As you may noticed what kills me is the curiosity, every mind stirring is valuable. Thank you all for the replies. Here's the observations so far...

I removed the plugs and inspected. Gaps haven't changed and looking normal with center two displaying a tad richer condition. I guess GM's gap spec of .045" is a bit too on the edge -may be this is so with the todays gas. I lowered the gaps to .040" and just put back. It is even better at the low-end now. New, identical spec. AC R 43 TS plugs look a little different with center electrode is protruding slightly farther. Interesting? Electrodes on two of them wasn't centered perfect, very obvious to the eye. I think of putting them to #2 and #5 igniting cylinders.

Indeed I've cleaned inside the cap. Which was clean to begin with. Now it looks like new. Eventhough plastic on rotor appears a little melted on the leaving side, the mark on the tabs were looking almost centered. So that's why I lowered the gaps. Either coil is slow (basic manual checks are OK), gaps are excessive, wires are bad, or the new module (semiconductor switch; replacement for the novel points) is bad. In fact this no go at high revs. started when the old module gone suddenly and I had to put this cheap one. Appears like a quality item but not original and costs 1/3 of the Delco.

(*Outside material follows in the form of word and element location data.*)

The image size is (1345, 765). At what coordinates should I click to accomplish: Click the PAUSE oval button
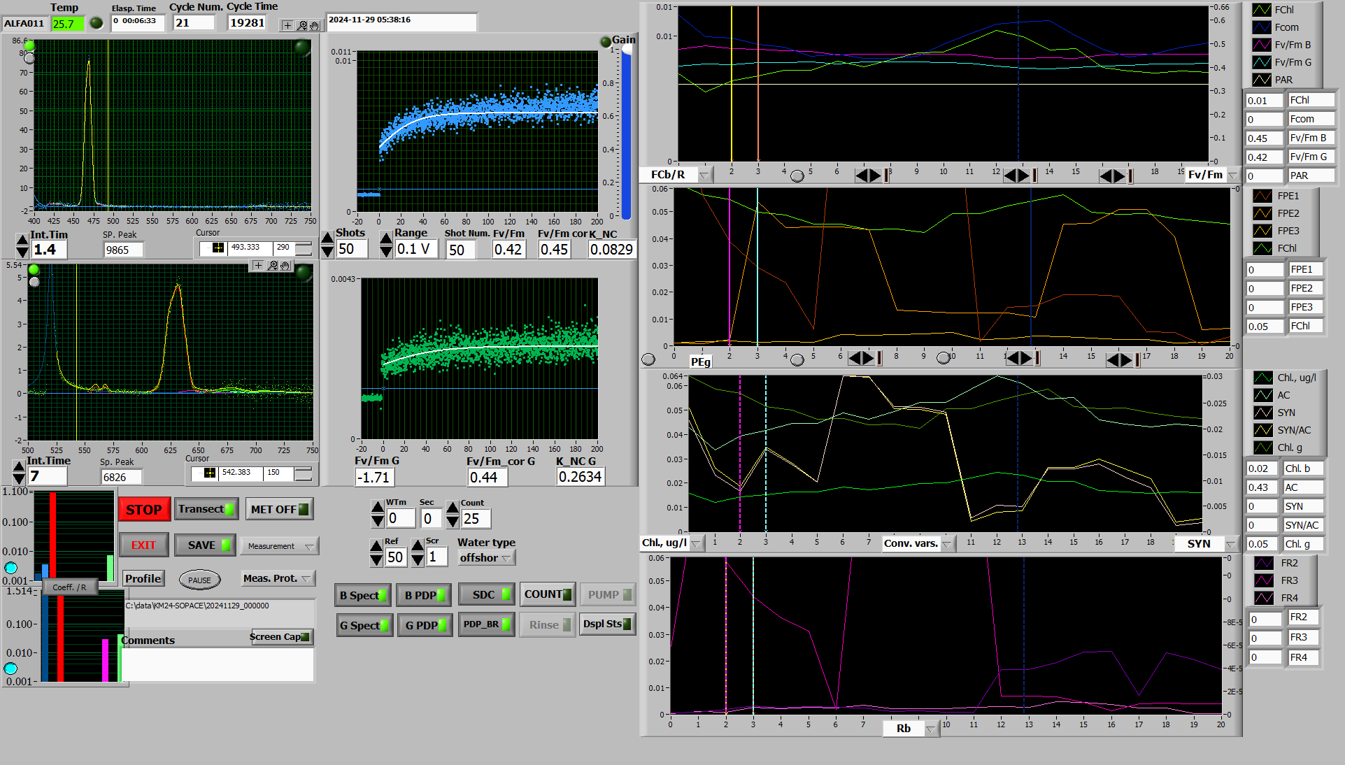tap(199, 580)
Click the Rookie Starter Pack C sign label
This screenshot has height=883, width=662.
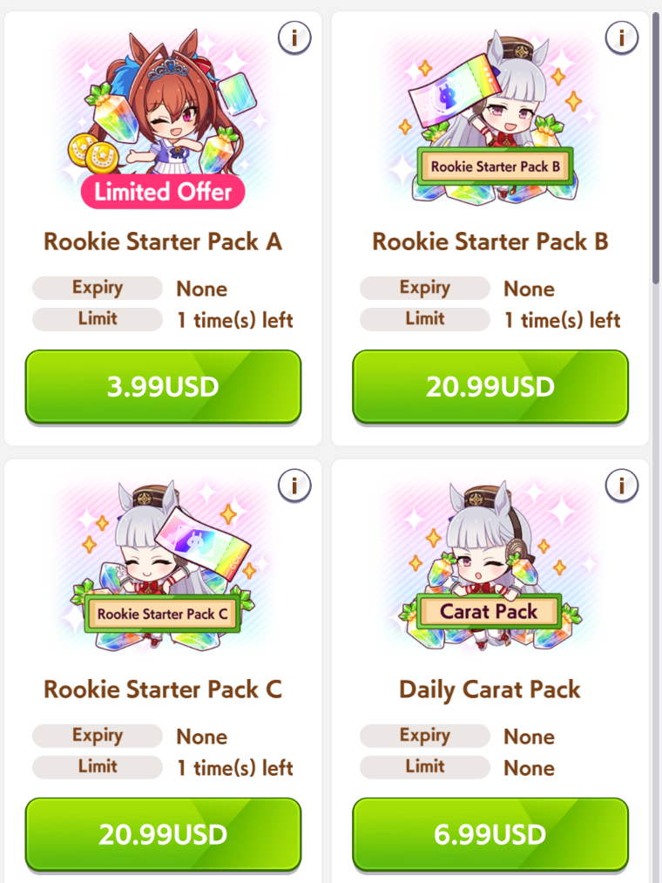tap(163, 615)
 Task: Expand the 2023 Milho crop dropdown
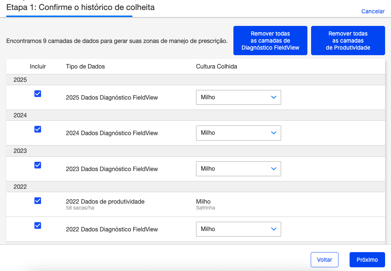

So, appearantly I had a multiple problem. Slightly off topic but, within this spark plug re-gapping I've soaked cylinders with B 12 Chemtool, followed with an oil based cleaner and I've had a hard time to believe all those black chunks poured out from those cylinders! A handful at least. After this I got back the mid revs too, and engine is silent again... I was forgotten how quiet this car was. Interesting thing that the previous water, solvent, cleaner oil injections through the PCV did not do a thing so I was started to worry about the mechanicals for the knocking sound when hot. It completely gone. Did a water injection after again and the low revs. got slightly bad. I guess intake is full of carbons (as was the EGR ports), and once they find their way into the cylinders they can't get out from there easiliy no matter how loose they are.
 
Thanks for all the replies. I've replaced plugs and cables, cap and rotor, coil and module. Haven't yet took for a spin. Noise is gone. Then I noticed idle was little high (mixture was rich). Whence I re-adjusted idle here we go again... similar sound. But much more subdued. Could this be dependant on mixture?

Interesting thing it wasn't/isn't doing this when stone cold. It does this after about three minutes of idle.

I noticed rotor to tabs clearance is about 1/5". So isn't the spark actually have to jump, and couldn't this noise considered normal?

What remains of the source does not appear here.